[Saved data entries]
------------
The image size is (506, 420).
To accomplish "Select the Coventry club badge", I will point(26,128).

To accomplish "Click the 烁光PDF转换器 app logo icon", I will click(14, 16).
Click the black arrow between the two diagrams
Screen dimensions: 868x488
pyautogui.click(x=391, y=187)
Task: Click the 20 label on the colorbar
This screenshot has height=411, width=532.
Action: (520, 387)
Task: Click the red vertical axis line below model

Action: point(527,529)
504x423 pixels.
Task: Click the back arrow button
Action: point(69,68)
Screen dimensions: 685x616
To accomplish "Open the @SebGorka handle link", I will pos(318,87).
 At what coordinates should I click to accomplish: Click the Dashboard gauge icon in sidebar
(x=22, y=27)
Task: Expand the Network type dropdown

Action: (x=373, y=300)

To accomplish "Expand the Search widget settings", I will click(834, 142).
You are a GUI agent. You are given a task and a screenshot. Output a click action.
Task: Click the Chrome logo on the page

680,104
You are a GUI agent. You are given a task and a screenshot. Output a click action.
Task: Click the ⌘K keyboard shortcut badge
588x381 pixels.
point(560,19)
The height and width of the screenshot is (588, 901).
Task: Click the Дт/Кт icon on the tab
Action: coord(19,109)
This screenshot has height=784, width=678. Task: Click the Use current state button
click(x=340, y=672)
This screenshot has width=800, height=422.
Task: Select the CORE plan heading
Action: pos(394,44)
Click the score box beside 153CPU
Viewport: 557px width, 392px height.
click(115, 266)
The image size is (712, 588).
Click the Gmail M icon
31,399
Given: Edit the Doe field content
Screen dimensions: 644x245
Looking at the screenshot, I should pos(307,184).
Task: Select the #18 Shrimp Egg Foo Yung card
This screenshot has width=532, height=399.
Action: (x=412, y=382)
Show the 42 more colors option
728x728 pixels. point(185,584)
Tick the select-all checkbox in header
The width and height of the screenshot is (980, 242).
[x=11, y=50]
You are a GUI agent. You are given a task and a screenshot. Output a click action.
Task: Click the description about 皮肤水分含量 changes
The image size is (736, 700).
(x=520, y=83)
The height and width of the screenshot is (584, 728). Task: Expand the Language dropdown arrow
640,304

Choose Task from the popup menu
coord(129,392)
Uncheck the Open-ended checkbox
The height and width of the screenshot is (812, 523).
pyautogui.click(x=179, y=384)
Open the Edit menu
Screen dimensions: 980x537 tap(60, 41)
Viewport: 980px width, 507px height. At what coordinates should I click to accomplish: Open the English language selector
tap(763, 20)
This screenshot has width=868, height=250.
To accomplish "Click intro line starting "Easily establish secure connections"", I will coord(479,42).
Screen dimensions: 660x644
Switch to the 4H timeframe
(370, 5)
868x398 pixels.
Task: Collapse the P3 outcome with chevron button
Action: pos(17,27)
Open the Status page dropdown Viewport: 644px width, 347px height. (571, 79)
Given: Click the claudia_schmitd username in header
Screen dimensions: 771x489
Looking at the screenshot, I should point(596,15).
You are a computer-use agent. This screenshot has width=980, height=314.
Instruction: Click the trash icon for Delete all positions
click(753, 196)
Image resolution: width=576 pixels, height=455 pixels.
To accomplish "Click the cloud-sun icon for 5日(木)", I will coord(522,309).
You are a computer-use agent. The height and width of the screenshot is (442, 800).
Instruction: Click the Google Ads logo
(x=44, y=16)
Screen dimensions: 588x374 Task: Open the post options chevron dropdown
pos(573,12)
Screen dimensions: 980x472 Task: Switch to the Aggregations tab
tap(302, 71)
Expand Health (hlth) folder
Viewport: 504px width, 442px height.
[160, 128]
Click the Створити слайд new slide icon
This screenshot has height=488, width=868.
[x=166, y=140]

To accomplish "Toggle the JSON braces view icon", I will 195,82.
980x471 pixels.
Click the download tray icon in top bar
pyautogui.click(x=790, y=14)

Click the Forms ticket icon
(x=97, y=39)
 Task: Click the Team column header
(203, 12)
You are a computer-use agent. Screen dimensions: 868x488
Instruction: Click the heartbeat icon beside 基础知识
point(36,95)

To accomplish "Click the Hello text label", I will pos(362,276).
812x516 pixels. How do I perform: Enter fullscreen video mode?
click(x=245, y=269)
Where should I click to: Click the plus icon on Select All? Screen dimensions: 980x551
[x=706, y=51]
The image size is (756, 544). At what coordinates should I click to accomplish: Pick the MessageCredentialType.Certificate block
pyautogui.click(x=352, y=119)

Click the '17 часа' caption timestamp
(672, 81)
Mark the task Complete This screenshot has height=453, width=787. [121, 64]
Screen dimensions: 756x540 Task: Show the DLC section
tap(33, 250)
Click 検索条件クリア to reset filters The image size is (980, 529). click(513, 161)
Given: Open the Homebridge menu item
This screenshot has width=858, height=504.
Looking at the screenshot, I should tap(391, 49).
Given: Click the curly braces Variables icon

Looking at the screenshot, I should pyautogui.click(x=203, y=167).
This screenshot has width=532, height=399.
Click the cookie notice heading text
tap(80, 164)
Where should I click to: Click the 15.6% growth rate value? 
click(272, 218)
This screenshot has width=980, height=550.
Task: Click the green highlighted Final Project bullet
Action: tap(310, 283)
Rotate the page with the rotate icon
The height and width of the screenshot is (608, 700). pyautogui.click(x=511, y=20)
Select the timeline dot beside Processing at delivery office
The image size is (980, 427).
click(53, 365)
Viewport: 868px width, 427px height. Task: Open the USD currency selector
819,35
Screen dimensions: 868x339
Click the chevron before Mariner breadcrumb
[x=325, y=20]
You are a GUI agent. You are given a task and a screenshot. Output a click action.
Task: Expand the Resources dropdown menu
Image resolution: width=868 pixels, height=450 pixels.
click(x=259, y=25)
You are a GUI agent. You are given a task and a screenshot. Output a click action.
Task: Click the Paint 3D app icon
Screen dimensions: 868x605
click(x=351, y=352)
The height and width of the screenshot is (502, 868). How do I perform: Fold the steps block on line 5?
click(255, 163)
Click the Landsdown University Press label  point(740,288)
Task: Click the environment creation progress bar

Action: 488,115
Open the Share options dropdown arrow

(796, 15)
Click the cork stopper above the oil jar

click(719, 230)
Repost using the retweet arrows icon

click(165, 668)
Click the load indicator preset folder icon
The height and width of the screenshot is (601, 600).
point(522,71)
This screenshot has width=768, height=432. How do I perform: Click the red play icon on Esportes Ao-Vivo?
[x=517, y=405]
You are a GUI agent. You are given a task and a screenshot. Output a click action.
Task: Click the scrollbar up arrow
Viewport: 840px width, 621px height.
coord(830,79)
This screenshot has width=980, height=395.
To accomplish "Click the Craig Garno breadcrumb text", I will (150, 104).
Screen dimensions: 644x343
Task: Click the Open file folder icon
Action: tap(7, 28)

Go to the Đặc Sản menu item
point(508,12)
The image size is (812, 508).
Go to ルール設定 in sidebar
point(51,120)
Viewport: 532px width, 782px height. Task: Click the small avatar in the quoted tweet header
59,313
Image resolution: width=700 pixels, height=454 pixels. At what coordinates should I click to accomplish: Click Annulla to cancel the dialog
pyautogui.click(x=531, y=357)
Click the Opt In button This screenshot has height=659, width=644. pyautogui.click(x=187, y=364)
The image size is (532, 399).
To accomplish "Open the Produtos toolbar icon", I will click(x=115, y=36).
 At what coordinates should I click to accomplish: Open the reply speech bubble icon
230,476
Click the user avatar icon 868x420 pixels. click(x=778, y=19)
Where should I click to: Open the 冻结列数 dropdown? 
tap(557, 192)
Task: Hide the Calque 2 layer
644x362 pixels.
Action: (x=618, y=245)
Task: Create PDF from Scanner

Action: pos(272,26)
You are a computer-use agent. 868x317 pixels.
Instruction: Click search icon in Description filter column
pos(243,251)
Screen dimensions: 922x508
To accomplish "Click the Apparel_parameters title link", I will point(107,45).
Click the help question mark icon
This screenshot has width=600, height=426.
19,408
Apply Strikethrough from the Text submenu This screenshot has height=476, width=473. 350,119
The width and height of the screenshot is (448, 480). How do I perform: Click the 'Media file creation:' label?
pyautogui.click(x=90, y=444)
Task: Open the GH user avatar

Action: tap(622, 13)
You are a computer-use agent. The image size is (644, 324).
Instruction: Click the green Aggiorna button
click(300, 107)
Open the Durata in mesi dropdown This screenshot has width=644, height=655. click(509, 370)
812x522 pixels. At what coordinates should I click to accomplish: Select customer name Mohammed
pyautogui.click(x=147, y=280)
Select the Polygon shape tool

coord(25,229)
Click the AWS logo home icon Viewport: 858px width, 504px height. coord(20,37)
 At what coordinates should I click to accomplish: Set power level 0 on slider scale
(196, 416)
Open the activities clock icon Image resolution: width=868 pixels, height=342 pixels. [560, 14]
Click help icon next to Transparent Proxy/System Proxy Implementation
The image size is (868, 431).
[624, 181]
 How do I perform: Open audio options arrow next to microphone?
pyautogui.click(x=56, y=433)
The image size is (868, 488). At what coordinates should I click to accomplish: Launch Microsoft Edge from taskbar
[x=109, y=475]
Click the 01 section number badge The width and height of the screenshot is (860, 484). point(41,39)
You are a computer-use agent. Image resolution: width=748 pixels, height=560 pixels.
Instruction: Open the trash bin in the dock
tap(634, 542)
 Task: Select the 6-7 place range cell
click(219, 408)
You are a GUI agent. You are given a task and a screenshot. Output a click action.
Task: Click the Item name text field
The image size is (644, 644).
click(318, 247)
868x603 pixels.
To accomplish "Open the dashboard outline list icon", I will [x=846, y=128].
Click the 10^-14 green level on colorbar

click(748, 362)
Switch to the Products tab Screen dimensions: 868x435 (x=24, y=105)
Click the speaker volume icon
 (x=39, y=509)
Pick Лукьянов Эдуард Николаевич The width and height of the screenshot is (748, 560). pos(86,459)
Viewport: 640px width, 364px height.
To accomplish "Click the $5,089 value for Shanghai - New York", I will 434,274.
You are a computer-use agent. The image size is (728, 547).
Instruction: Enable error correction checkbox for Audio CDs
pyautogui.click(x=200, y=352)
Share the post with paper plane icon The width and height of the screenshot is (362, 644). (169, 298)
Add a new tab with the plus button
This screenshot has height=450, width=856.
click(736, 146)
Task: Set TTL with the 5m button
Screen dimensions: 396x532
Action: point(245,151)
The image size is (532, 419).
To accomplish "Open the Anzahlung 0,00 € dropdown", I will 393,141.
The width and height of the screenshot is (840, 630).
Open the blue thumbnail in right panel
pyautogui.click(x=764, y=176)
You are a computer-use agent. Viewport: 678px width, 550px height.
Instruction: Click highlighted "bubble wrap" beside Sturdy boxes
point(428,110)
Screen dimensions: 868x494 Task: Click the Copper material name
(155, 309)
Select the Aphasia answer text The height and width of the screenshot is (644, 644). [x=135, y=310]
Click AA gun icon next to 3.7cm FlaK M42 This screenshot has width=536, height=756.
------------
[WHAT IS NEEDED] Pull every line containing "badge" from the entries above and copy it.

[RESPONSE TO THIS EXERCISE]
To accomplish "Select the Coventry club badge", I will point(26,128).
Task: Click the ⌘K keyboard shortcut badge
Click the 01 section number badge The width and height of the screenshot is (860, 484). point(41,39)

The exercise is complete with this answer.